▶ **EXERCISE DESCRIPTION**
Rewrite all the records below as a JSON list of strings, with one string per line and blank lines skipped. Leave the pictures out.

▶ **PROVIDED DATA**

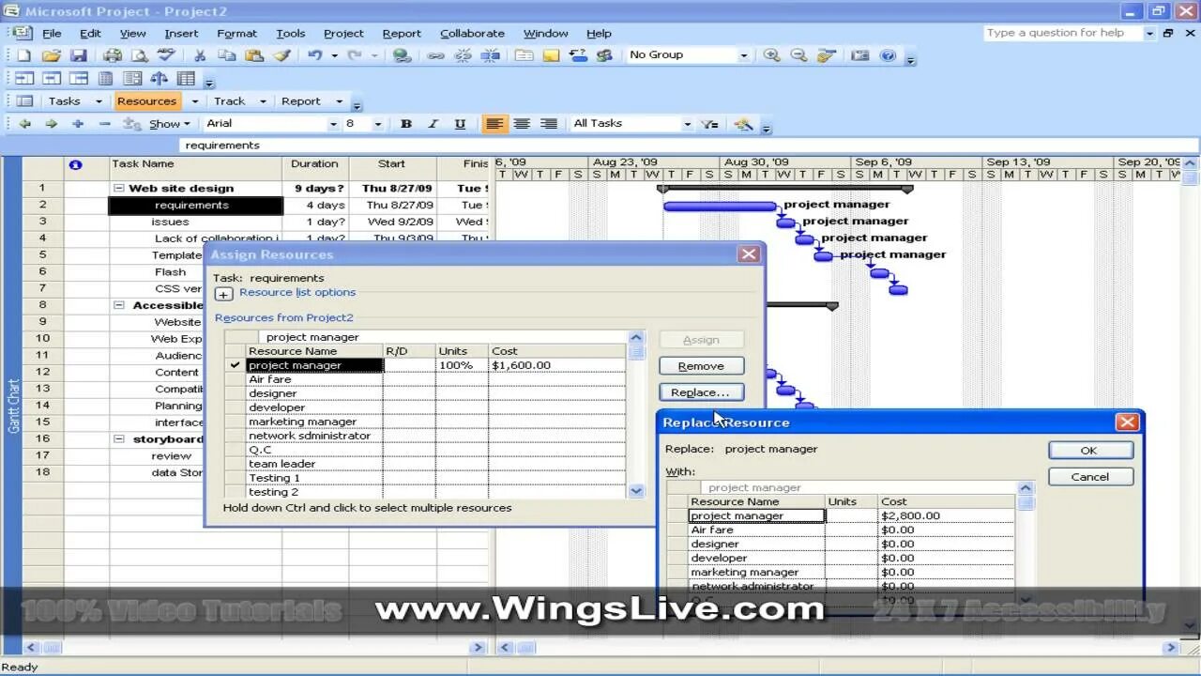This screenshot has height=676, width=1201.
Task: Click the Link Tasks icon
Action: [436, 54]
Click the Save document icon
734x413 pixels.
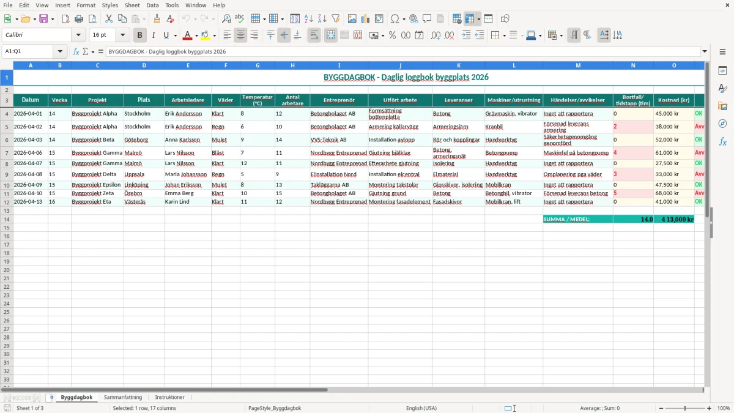(x=43, y=19)
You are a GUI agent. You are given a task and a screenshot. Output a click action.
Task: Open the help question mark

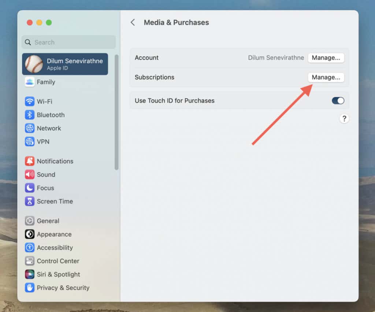point(344,119)
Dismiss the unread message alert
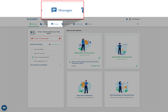Image resolution: width=168 pixels, height=112 pixels. tap(60, 39)
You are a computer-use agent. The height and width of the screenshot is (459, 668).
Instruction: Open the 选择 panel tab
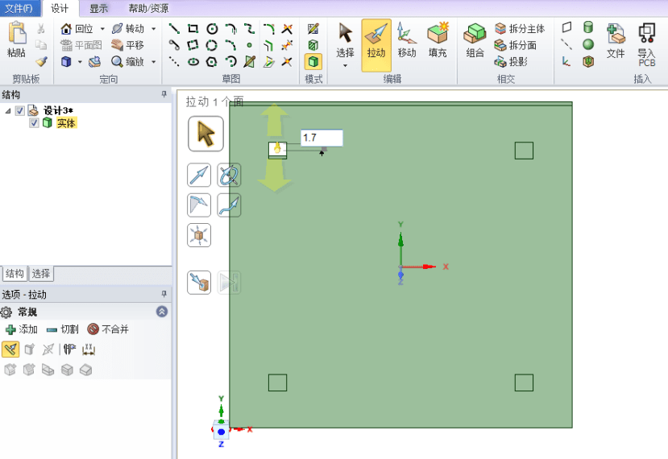tap(41, 273)
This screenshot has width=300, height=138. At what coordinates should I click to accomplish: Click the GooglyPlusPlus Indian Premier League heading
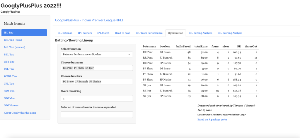click(89, 20)
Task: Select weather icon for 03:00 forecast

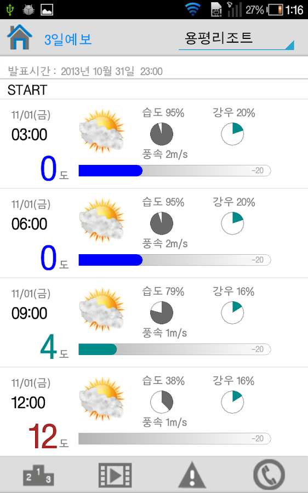Action: tap(101, 131)
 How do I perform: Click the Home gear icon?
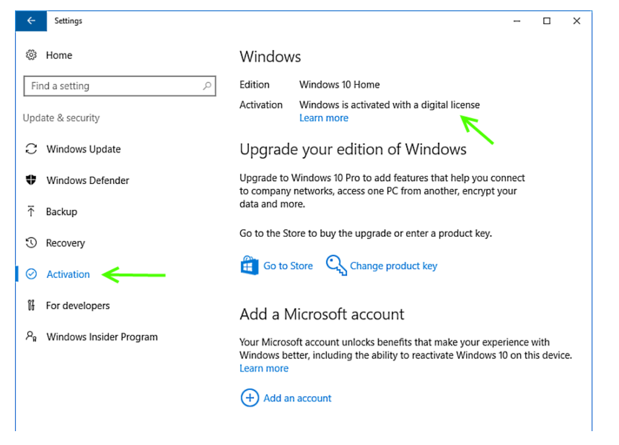31,55
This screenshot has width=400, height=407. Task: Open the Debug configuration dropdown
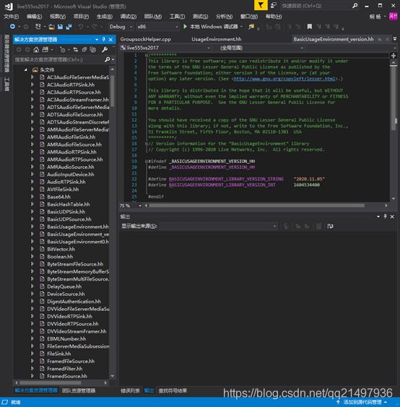coord(121,27)
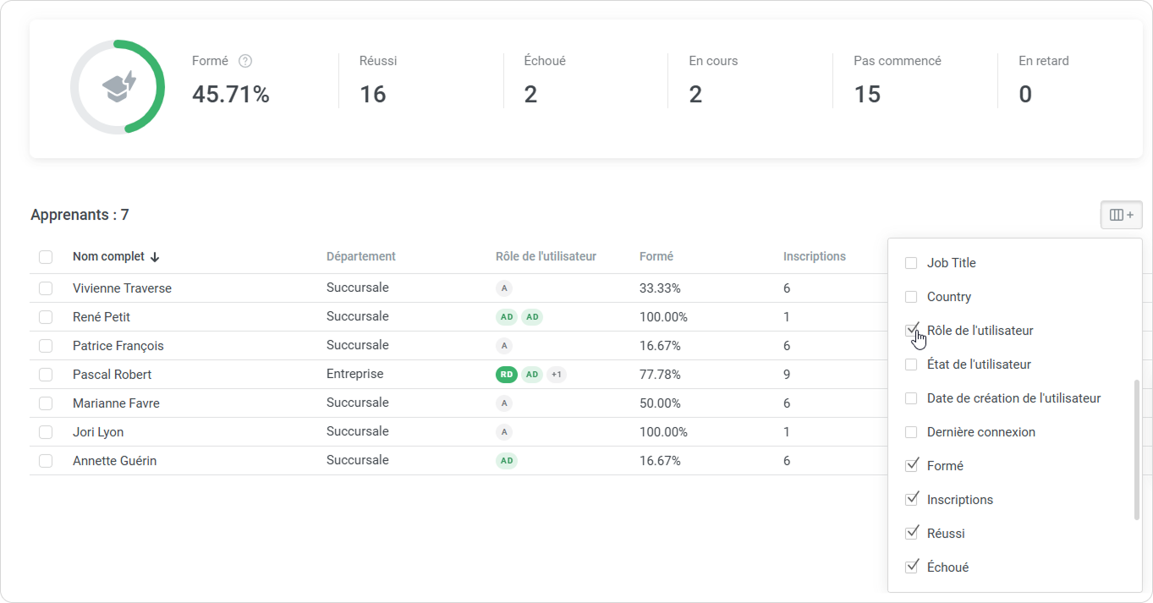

▶ **RESULT FOR THIS TASK**
[
  "This screenshot has height=676, width=1201.",
  "Task: Click the Link Tasks icon",
  "Action: [436, 54]",
  "Click the Save document icon",
  "734x413 pixels.",
  "(x=43, y=19)",
  "You are a GUI agent. You are given a task and a screenshot. Output a click action.",
  "Task: Open the help question mark",
  "point(344,119)",
  "Dismiss the unread message alert",
  "Image resolution: width=168 pixels, height=112 pixels. tap(60, 39)",
  "You are a computer-use agent. The height and width of the screenshot is (459, 668).",
  "Instruction: Open the 选择 panel tab",
  "tap(41, 273)",
  "This screenshot has width=300, height=138. At what coordinates should I click to accomplish: Click the GooglyPlusPlus Indian Premier League heading",
  "click(89, 20)",
  "Task: Select weather icon for 03:00 forecast",
  "Action: tap(101, 131)",
  " How do I perform: Click the Home gear icon?",
  "31,55",
  "This screenshot has width=400, height=407. Task: Open the Debug configuration dropdown",
  "coord(121,27)"
]